I could go on, but you get the idea: Even a modest sliver of the Wall Street bailout could dramatically increase government support for research and development of science and technology in the U.S.

This may be exactly what we need right now, to pitch a little cash toward a major effort to support and speed up our non-defense national research-and-development expenditure—which now accounts for less than one-half a percentage point of G.D.P., the lowest in nearly 50 years.

portfolio_logo.jpg

Historically, human innovation has produced wonders and horrors, but more often than not dramatic new technologies have given the edge to nations, cultures, and civilizations that embrace them. Whether it was the invention of the wheel or of the microchip, those who failed to embrace science and technology tended to fail, or to be left behind.

This is why the next president should launch an initiative akin to John F. Kennedy's call to put a man on the moon—with a nod to Franklin Roosevelt's Works Progress Administration during the Great Depression.

The effort would employ not just Ph.D.'s, but workers of all levels of education and training for projects ranging from pure research to building things based on new technologies.

Can the public sector really do worse than Wall Street?

Some innovations might be imminently practical, such as applying new computer systems and algorithms to managing the nation's infrastructure of air and ground traffic; applying technology to build green cars; and developing new materials for the thousands of highways and bridges in desperate need of upgrades.

If this sounds pie-in-the-sky in an era of crisis deficits, let me throw out another number. The entire Works Progress Administration program, which employed millions and festooned America with state-of-the-art roads, bridges, and dams during a massive global depression, cost about $11.5 billion between 1935 and 1941.
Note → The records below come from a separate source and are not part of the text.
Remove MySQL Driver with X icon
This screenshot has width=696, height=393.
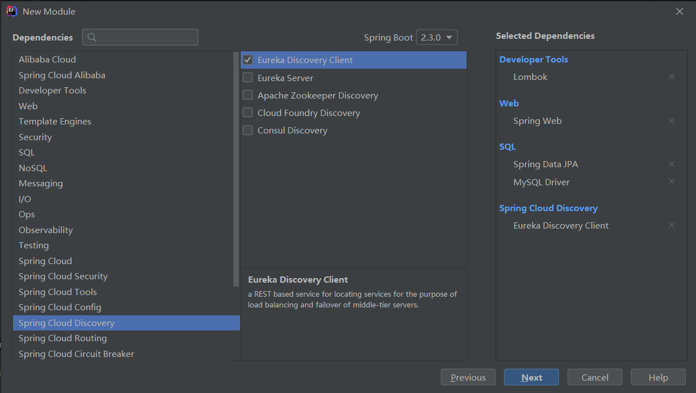point(671,182)
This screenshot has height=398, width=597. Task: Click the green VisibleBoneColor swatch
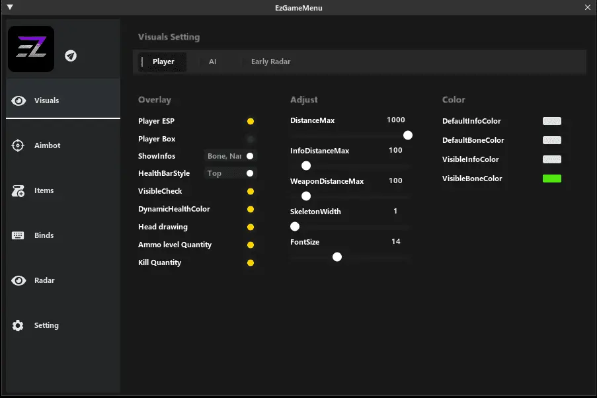pos(551,179)
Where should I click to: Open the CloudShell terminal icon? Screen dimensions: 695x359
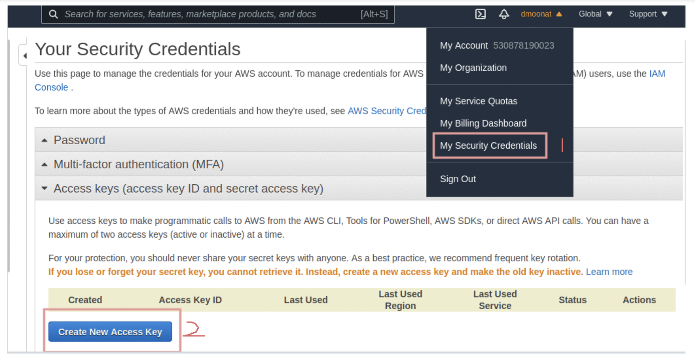pyautogui.click(x=480, y=14)
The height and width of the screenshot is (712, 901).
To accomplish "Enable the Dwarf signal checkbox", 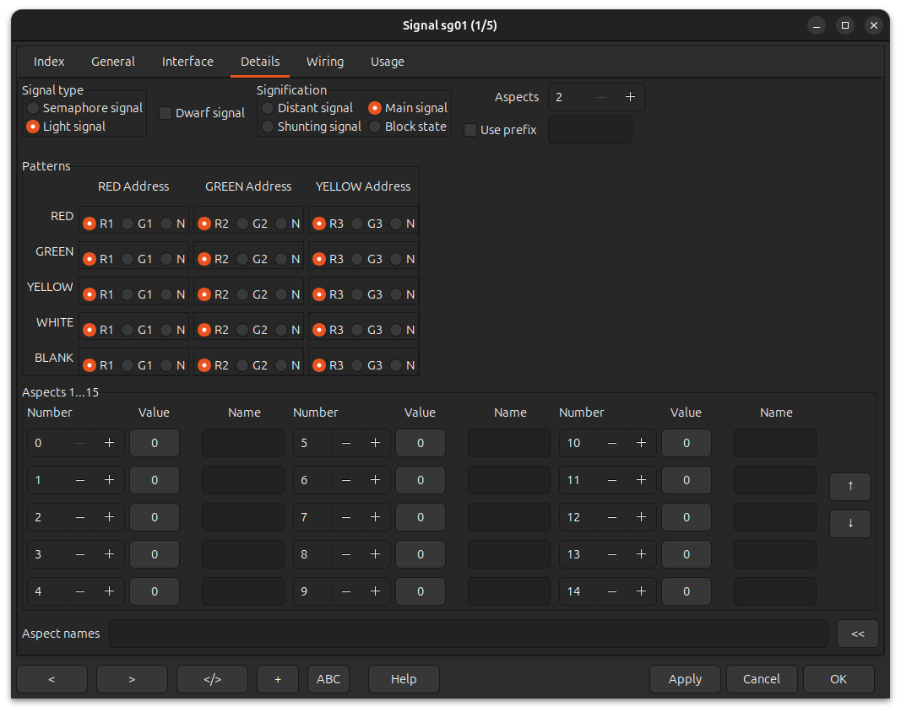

That's $159 billion in 2007 dollars for a stimulus that's not a one-time tax cut encouraging people to buy another iPod, but an investment in ideas and in capital assets. Not incidentally, it would also upgrade our deteriorating infrastructure—some of which hasn't been updated since the W.P.A. 70 years ago.

portfolio_logo.jpg

Tacked onto a $700 billion bailout—which is really $1.6 trillion when Fannie, Freddie, and the rest are added in—what's another $159 billion, if it's used to actually build things that will last, and will make the nation more efficient and competitive?

Call it the New Technology Initiative, or New Tech. The plan would articulate a few basic, but highly ambitious goals that would be determined by a series of meetings called by the president-elect. Attendees would represent a variety of points of view in science, technology, the environment, economics, labor, finance, and public policy; together they could set a national investment agenda.

Once the president has made his decisions and consulted with Congress and other leaders in the U.S., he might then engage world leaders. The U.S. would be in a position of leadership—for a change—on critical global crises such as lessening carbon-dioxide emissions, and ending the world's dependency on oil.

Some will howl that government is too incompetent and corrupt to handle such an initiative. But I can give you 700 billion reasons why it can't do worse than the private sector, which has brought the world to the brink of economic collapse.

There is no shortage of ideas. Despite little help from Washington for the past seven years, entrepreneurs across America have been developing technologies for everything from green fuels and novel drugs to new materials to build roads.

Some ideas won't work. Failure and waste will be part of the equation—as it always is, in private as well as public enterprises—although one critical element that may help temper this would be a leadership that inspires people to think beyond their personal gain, at least for a minute or two.

When Barack Obama and John McCain talk about change, let's hope it includes a realization that real change means a recommitment to creativity and adaptation. We have made many mistakes as a species in using technologies that ultimately proved dangerous, but what choice do we have other than trying to learn and adapt with new and improved technologies?

Much more than our economy is at stake—this is survival.